*** Opening of Data provided ***
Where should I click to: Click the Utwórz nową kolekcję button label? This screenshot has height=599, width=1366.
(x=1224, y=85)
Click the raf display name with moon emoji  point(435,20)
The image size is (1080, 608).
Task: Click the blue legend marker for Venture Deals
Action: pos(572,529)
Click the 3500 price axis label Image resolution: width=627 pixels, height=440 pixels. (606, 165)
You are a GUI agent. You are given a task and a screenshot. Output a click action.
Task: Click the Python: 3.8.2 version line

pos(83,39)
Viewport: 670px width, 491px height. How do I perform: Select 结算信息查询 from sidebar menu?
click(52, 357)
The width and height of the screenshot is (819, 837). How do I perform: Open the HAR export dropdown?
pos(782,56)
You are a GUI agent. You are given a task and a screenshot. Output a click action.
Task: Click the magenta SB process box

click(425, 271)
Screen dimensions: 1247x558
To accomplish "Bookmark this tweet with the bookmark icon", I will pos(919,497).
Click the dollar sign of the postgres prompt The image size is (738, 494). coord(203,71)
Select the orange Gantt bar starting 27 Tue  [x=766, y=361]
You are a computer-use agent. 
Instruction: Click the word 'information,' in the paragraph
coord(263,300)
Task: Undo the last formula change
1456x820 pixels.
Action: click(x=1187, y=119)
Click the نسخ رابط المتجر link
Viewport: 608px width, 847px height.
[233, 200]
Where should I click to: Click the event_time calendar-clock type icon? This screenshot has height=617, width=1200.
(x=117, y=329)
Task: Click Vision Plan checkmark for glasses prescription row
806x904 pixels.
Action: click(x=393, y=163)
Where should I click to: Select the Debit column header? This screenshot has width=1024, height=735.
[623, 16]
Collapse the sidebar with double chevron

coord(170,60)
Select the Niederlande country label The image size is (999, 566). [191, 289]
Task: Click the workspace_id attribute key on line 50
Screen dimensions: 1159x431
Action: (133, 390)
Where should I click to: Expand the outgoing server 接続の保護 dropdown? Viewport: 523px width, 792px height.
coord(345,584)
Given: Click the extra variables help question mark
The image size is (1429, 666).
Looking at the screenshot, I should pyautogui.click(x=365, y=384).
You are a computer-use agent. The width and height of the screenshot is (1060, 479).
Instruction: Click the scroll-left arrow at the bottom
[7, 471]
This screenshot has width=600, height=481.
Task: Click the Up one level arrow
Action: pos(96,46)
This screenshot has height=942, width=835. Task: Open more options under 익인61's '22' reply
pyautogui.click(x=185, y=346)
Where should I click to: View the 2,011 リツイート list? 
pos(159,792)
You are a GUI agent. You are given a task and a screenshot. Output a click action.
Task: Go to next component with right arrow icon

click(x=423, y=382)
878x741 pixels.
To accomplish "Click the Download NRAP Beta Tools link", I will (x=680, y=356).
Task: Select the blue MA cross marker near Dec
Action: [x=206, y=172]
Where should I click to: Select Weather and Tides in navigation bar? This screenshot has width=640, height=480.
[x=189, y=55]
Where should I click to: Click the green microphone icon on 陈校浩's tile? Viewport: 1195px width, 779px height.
*** Close of Data provided ***
> **Action item**: Reproduce word for word the material above, starting with the line that has "Collapse the sidebar with double chevron" and stopping after the line that has "You are a computer-use agent. The".

> **Task output**:
Collapse the sidebar with double chevron

coord(170,60)
Select the Niederlande country label The image size is (999, 566). [191, 289]
Task: Click the workspace_id attribute key on line 50
Screen dimensions: 1159x431
Action: (133, 390)
Where should I click to: Expand the outgoing server 接続の保護 dropdown? Viewport: 523px width, 792px height.
coord(345,584)
Given: Click the extra variables help question mark
The image size is (1429, 666).
Looking at the screenshot, I should pyautogui.click(x=365, y=384).
You are a computer-use agent. The width and height of the screenshot is (1060, 479).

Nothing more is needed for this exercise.